Many Lithuanians see the strength of the Sajudis reform movement as "a miracle from God and a triumph of the human spirit," Saulius told me. After all the suffering they have lived through over the past fifty years, Sajudis gives them "a channel, a direction" both for their anger and for their creative energy in building a new society. They are less bitter and less helpless today because of Sajudis.

Another Lithuanian, Antanas Dundzila, showed me a collection of stark, black and white photographs sent to him from a group of Lithuanians who had recently traveled to Tit Ary, a tiny village on the Lena river in northeastern Siberia. The photographs show Lithuanians digging up the graves of their countrymen who had perished there as deportees and preparing the remains to return to Lithuania where they would be re-buried with their families.

Even in the face of tremendous adversity the force of family is powerful. Like the children of Holocaust survivors, living Lithuanians carry with them varying degrees of their parents' unremitting bitterness, depression, and guilt. They also carry varying degrees of toughness, creative energy, and determination to survive. Many of those who were physically or emotionally weak were weeded out by hardship. Those who survived have given their children a driving sense of obligation both to the past and to the future.

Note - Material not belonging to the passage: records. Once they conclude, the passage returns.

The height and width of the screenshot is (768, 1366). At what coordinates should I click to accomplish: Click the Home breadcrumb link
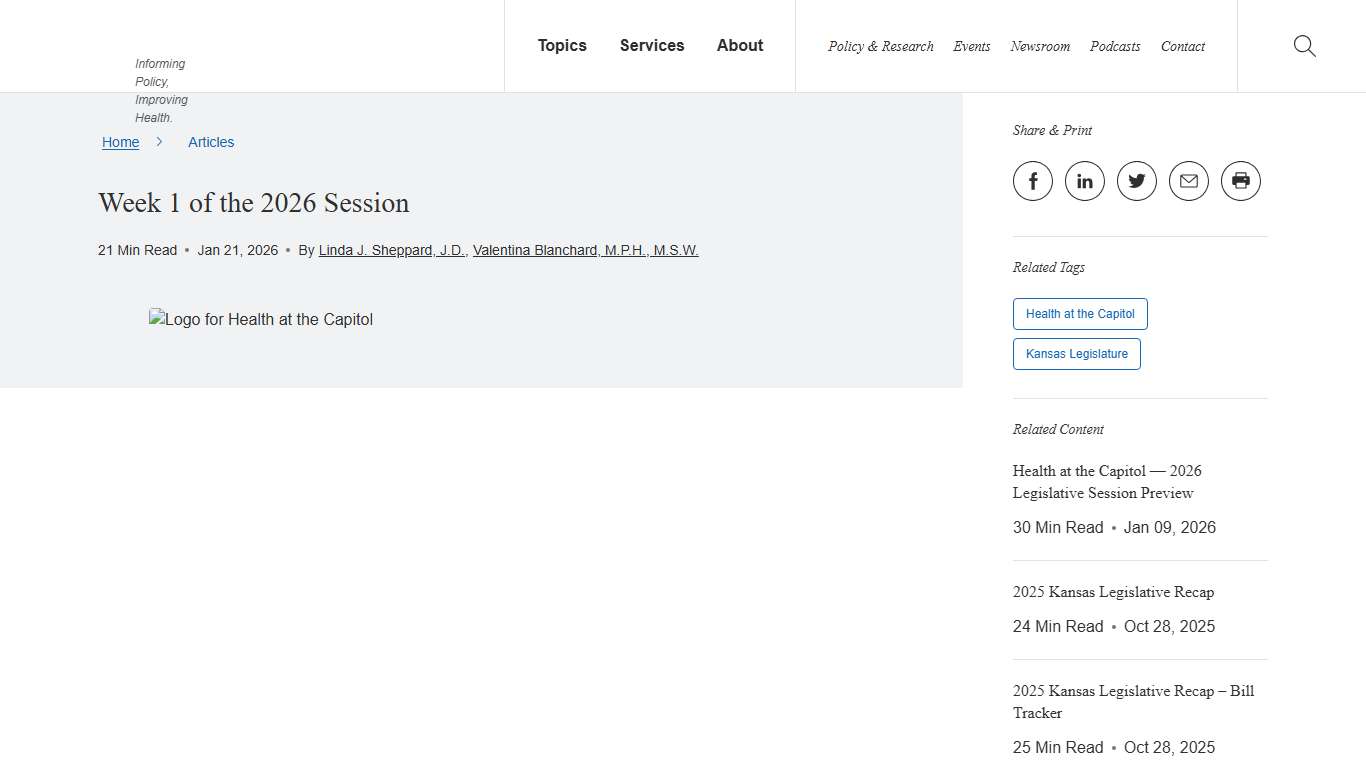tap(120, 142)
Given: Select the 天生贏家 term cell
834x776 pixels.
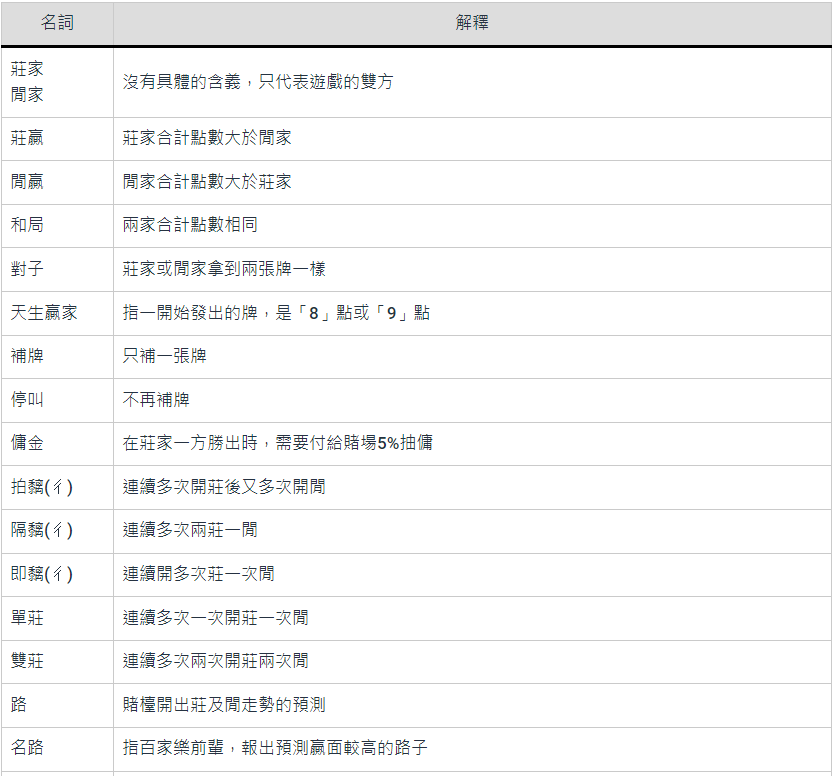Looking at the screenshot, I should coord(44,313).
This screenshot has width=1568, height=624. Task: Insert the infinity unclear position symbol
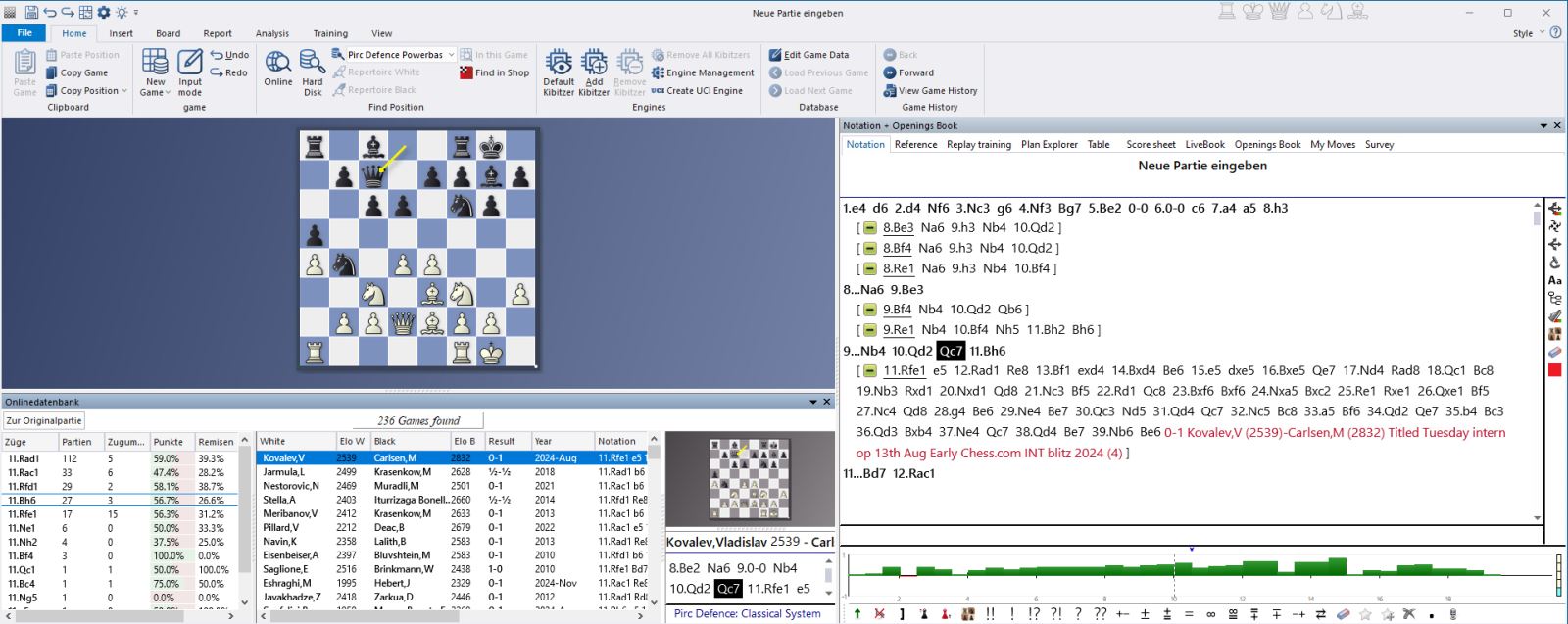coord(1211,614)
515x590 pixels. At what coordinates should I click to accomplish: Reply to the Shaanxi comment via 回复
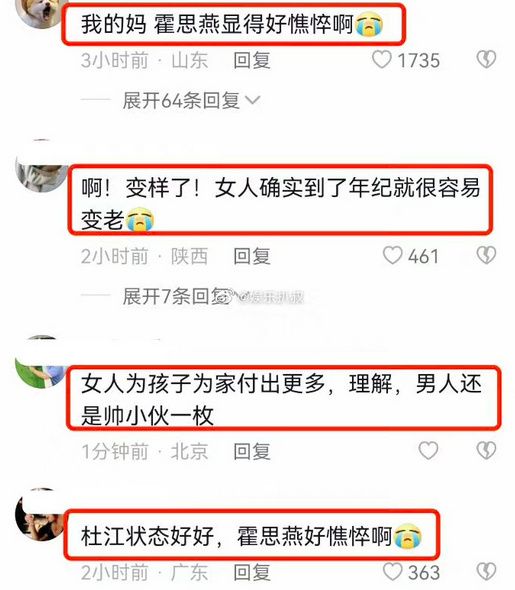[252, 256]
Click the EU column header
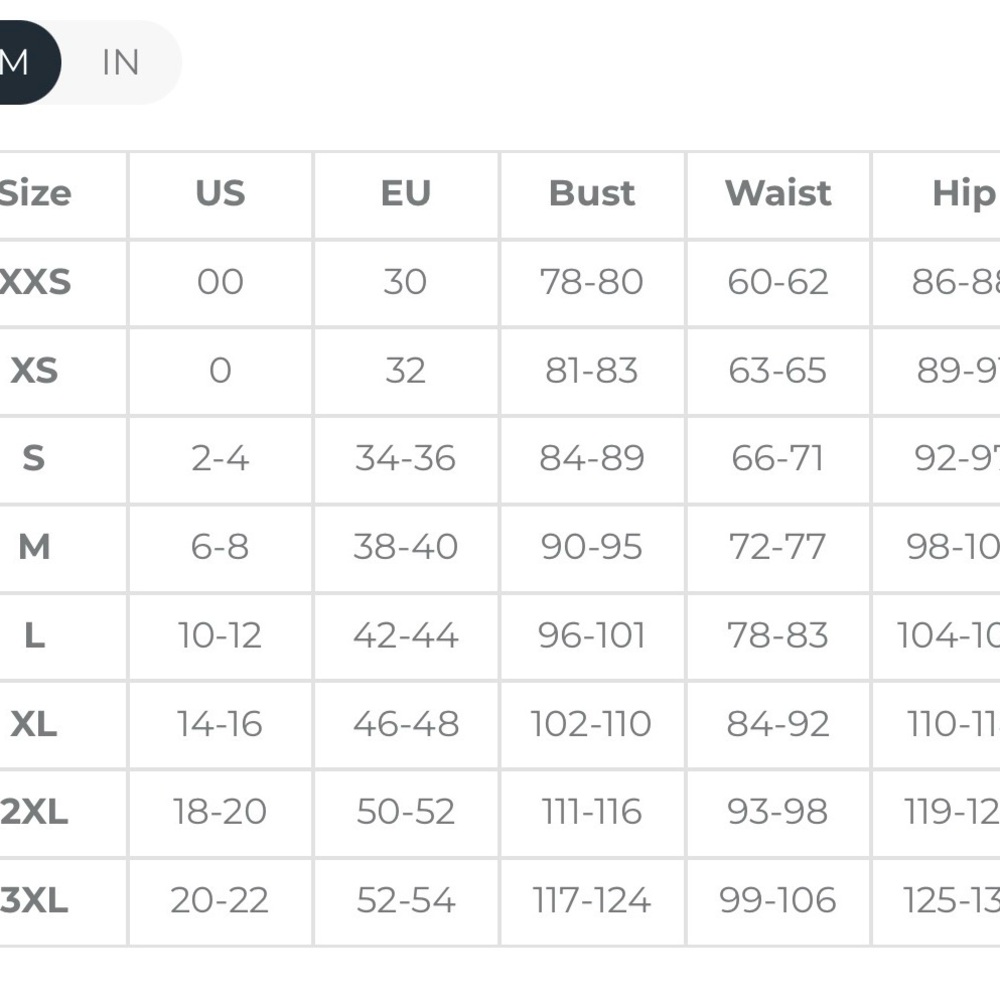 click(x=406, y=193)
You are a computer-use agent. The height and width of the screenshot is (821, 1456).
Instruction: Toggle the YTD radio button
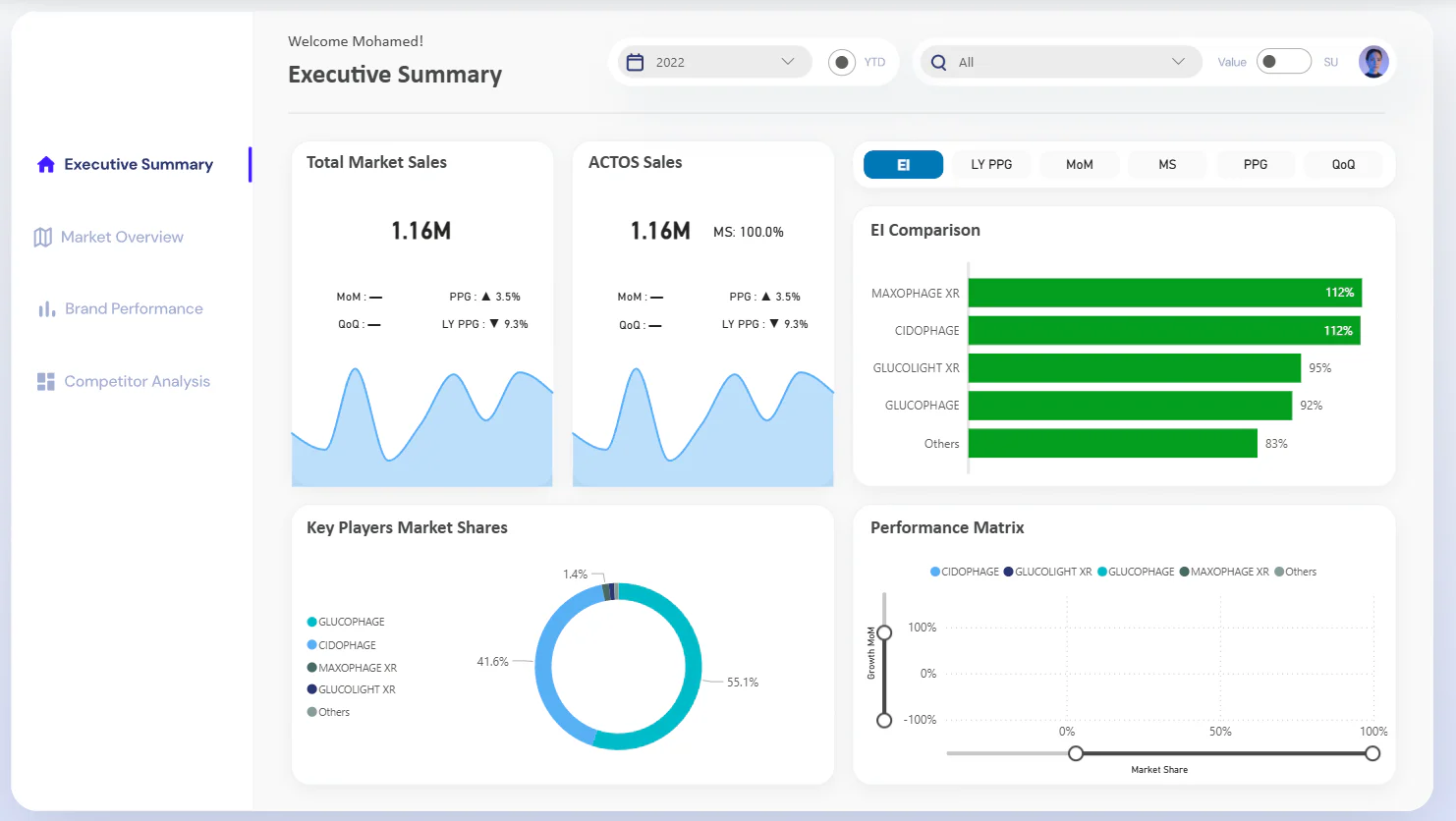tap(842, 62)
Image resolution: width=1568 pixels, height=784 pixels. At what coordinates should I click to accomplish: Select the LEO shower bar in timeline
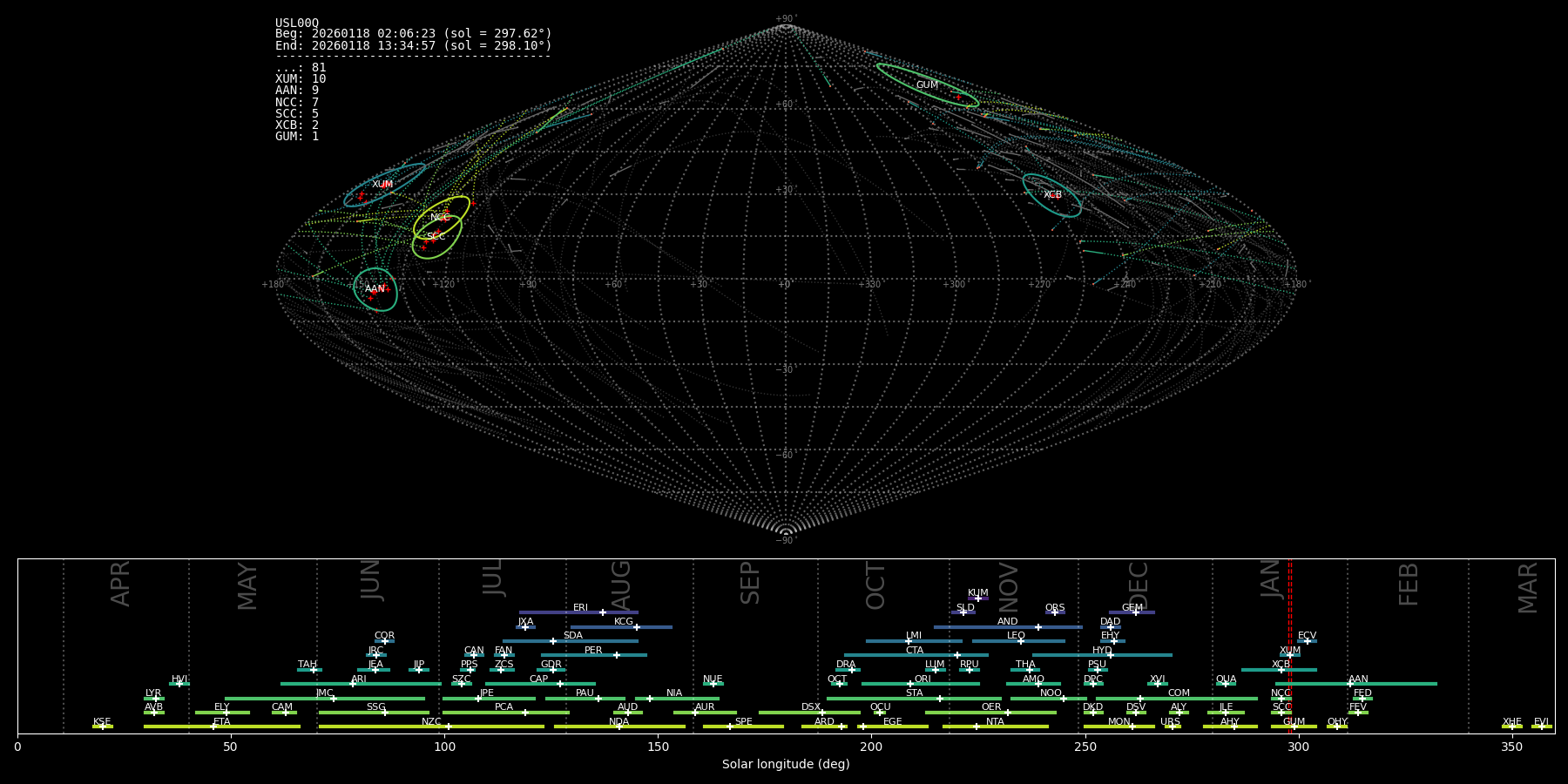coord(1017,641)
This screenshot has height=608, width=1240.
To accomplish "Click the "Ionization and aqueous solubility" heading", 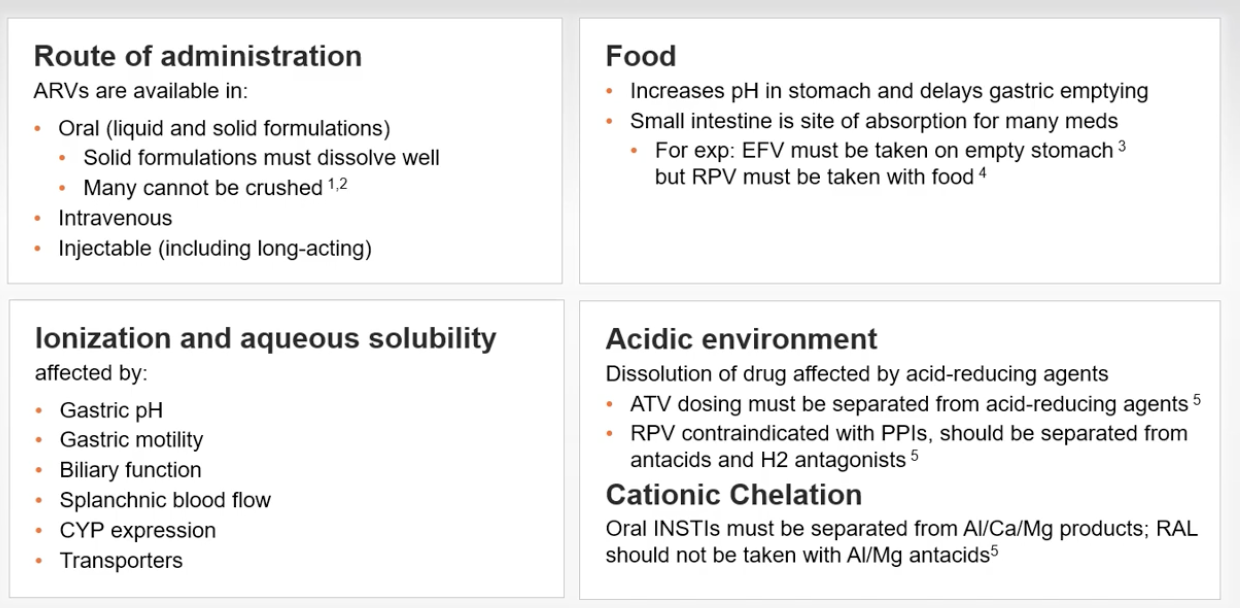I will click(265, 338).
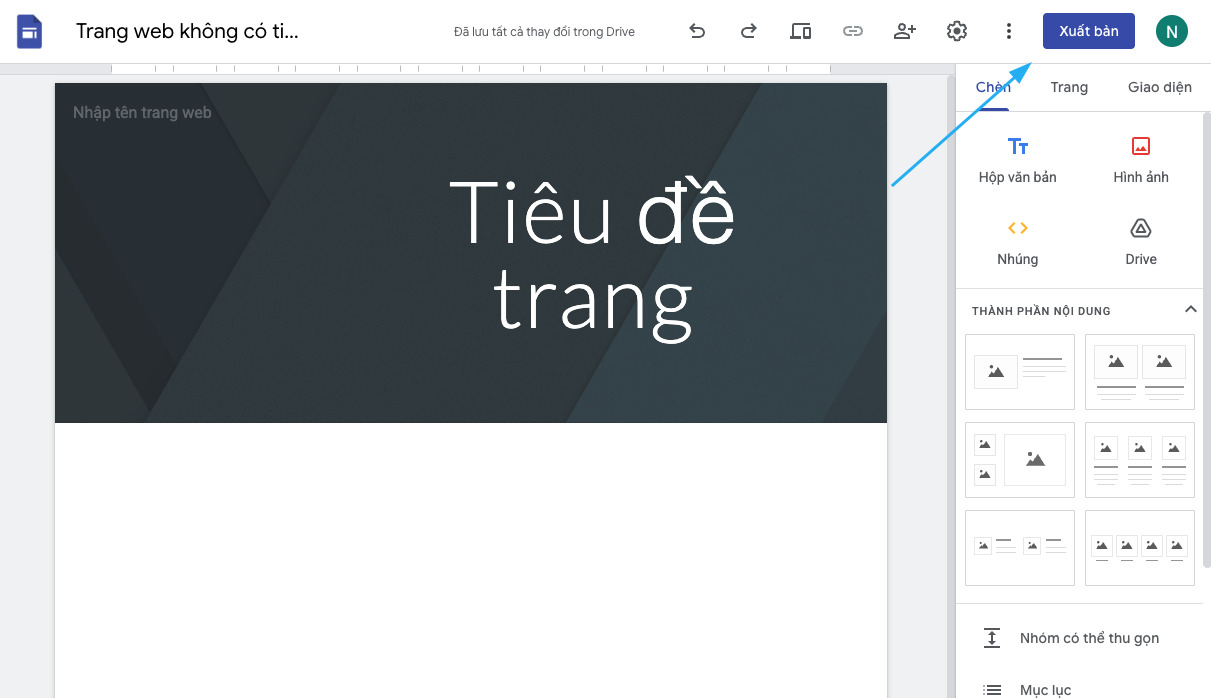Image resolution: width=1211 pixels, height=698 pixels.
Task: Insert a Mục lục table of contents
Action: click(x=1045, y=688)
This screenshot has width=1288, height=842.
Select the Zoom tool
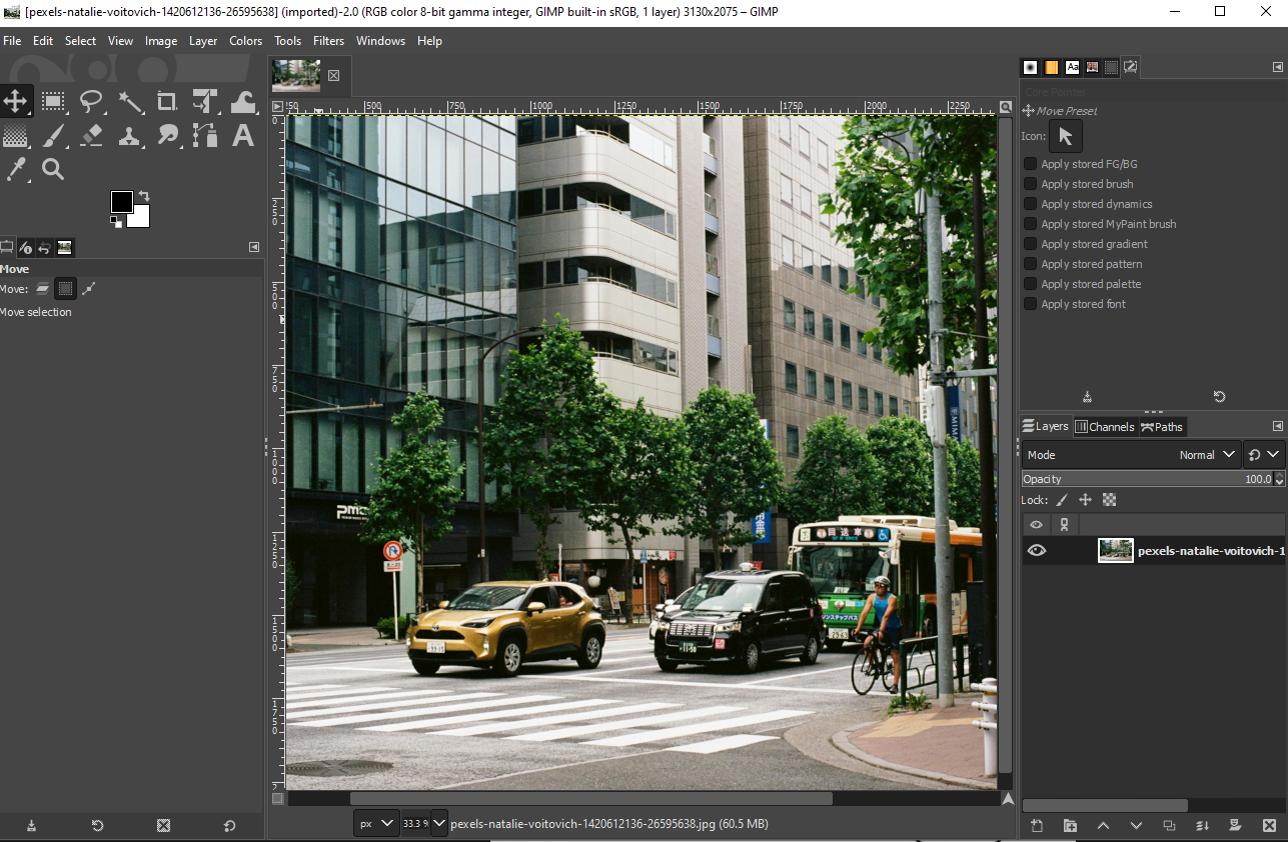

As I found in my family therapy workshop in Vilnius in May 1989, family systems theory may be helpful in teaching concepts of multigenerational process to Lithuanian clinicians. Family therapy as it evolves in Lithuania will have to address the functioning of families in historical context. No individually based theory can possibly encompass human experience as Lithuanians have lived it in the past three generations nor can it account for a deteriorating societal process which has come to the brink of chaos at the very instant in which it has given birth to hope. Without responsible leadership, Sajudis could become a channel for national hysteria as its members join together in their common hatred of the Soviet system. With good leadership, the reform movement has the potential for binding both the anxiety and the creative energy in present day Lithuanian society into a system which will provide a newly healing environment for its citizens.